Vários países europeus já expressaram sua preocupação com o atraso, especialmente para garantirem a segunda dose da vacina em tempo hábil. A vacina Pfizer-BioNTech precisa ser administrada duas vezes com uma espera de três semanas entre as doses.

A vacina da Pfizer/BioNTech foi liberada para uso na Suíça em 20 de dezembro.

A estratégia correta

Kronig disse que estava preocupada com o atraso na Bélgica, onde a situação do coronavírus continua tensa.

A Suíça entrará em um semi-confinamento hoje (segunda-feira) para tentar evitar uma terceira onda trazida pelas variantes de difusão mais rápida do coronavírus.

Kronig disse à SRF que a aprovação de uma segunda vacina foi um fato ainda mais importante, e que o país estava seguindo uma estratégia diversificada envolvendo várias vacinas. Na terça-feira passada, a agência sanitária Swissmedic deu luz verde para o uso 'imediato' da vacina produzida pela empresa americana Moderna.

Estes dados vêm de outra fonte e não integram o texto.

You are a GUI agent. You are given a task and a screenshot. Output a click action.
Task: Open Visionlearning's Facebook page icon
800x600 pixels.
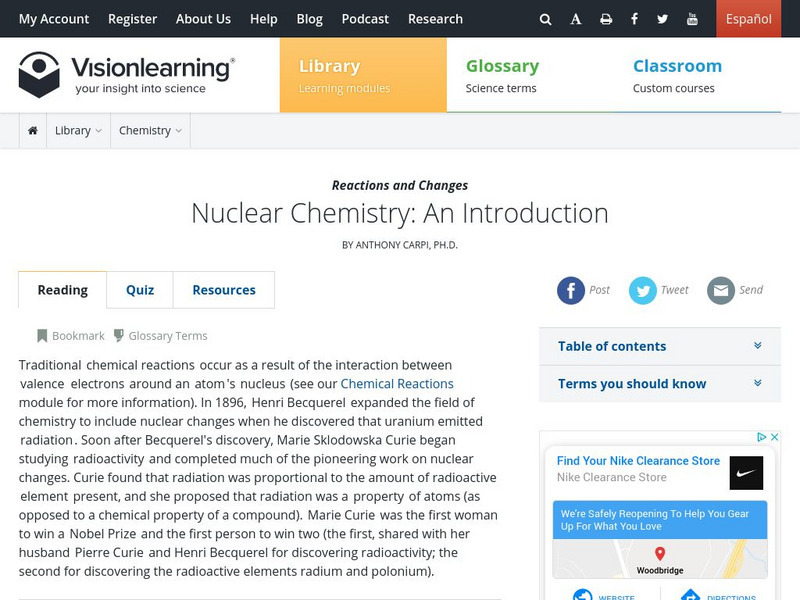pos(634,19)
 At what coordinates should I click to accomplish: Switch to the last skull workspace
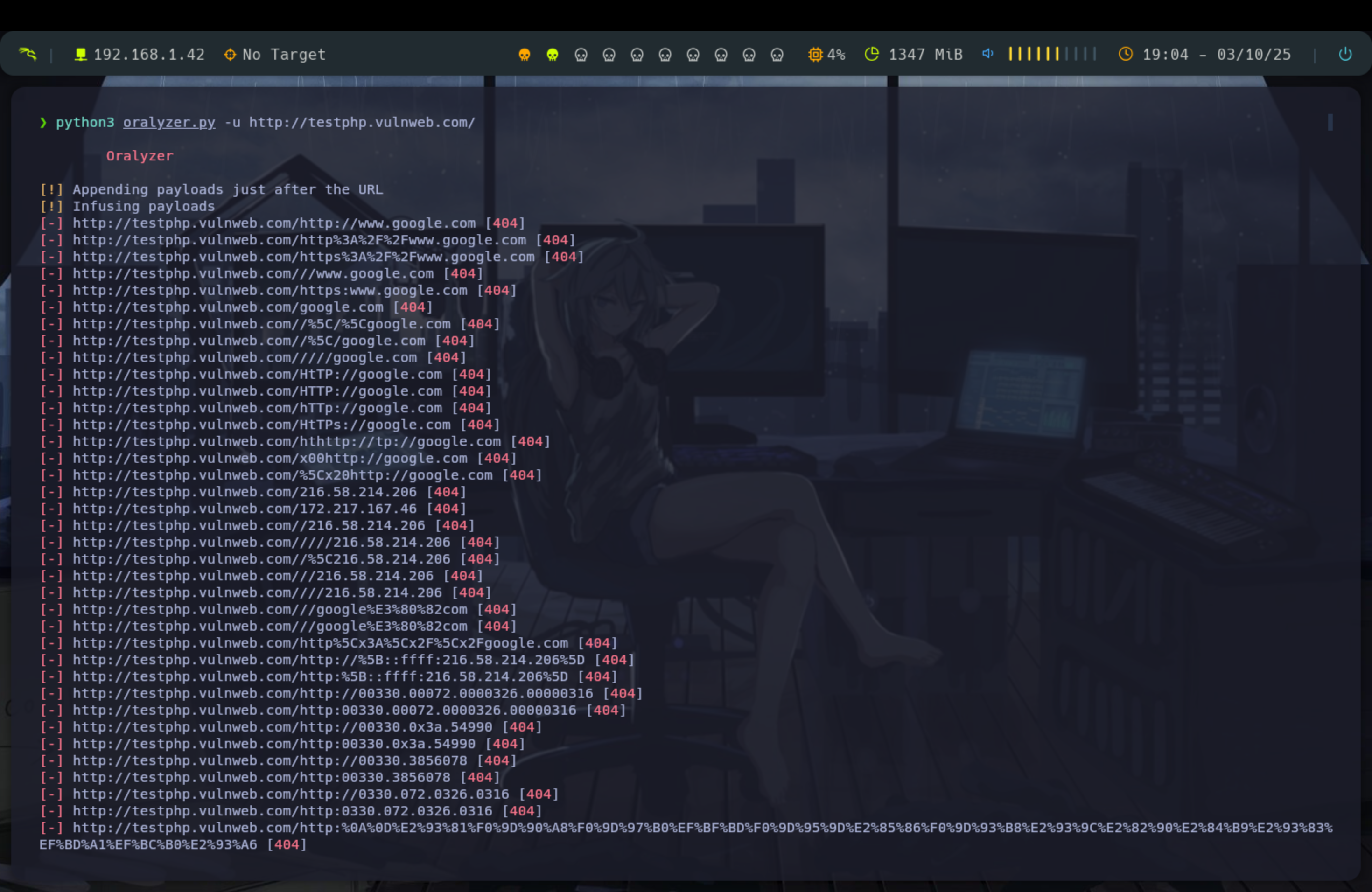[777, 55]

De acordo com o tablóide SonntagsBlick, a Moderna entregará à Suíça 7,5 milhões de doses de vacina Covid-19 em lotes nos próximos meses. Isto colocará o país entre os líderes mundiais na inoculação de sua população, disse o responsável para a Europa da Moderna, Dan Staner, em uma entrevista ao jornal.

No total, a Suíça encomendou 15,8 milhões de doses de vacina para sua população de 8,6 milhões: 3 milhões da Pfizer/BioNTech, 7,5 milhões da Moderna e 5,3 milhões da Oxford/AstraZeneca.

A vacina Oxford/AstraZeneca aguarda aprovação regulatória, que deve acontecer ainda neste mês, segundo o jornal zuriquenho NZZ.

Para os cantões, rapidez é essencial


Mais de 60.000 pessoas na Suíça foram vacinadas contra a Covid-19 desde o final de dezembro. O plano é vacinar seis milhões de pessoas até o verão. Kronig disse que não esperava que este plano fosse colocado em risco pelos acontecimentos.

Durante uma reunião on-line no sábado, o Ministro da Saúde suíço Alain Berset e os cantões - que são responsáveis pelos assuntos de saúde na Suíça e pela realização das vacinações - concordaram que o "ritmo" das aplicações precisava ser mais rápido.

De acordo com o NZZ am Sonntag, as autoridades federais cogitam diminuir as remessas de doses da vacina para os cantões que forem muito lentos, e aumenta-las para aqueles que forem mais rápidos.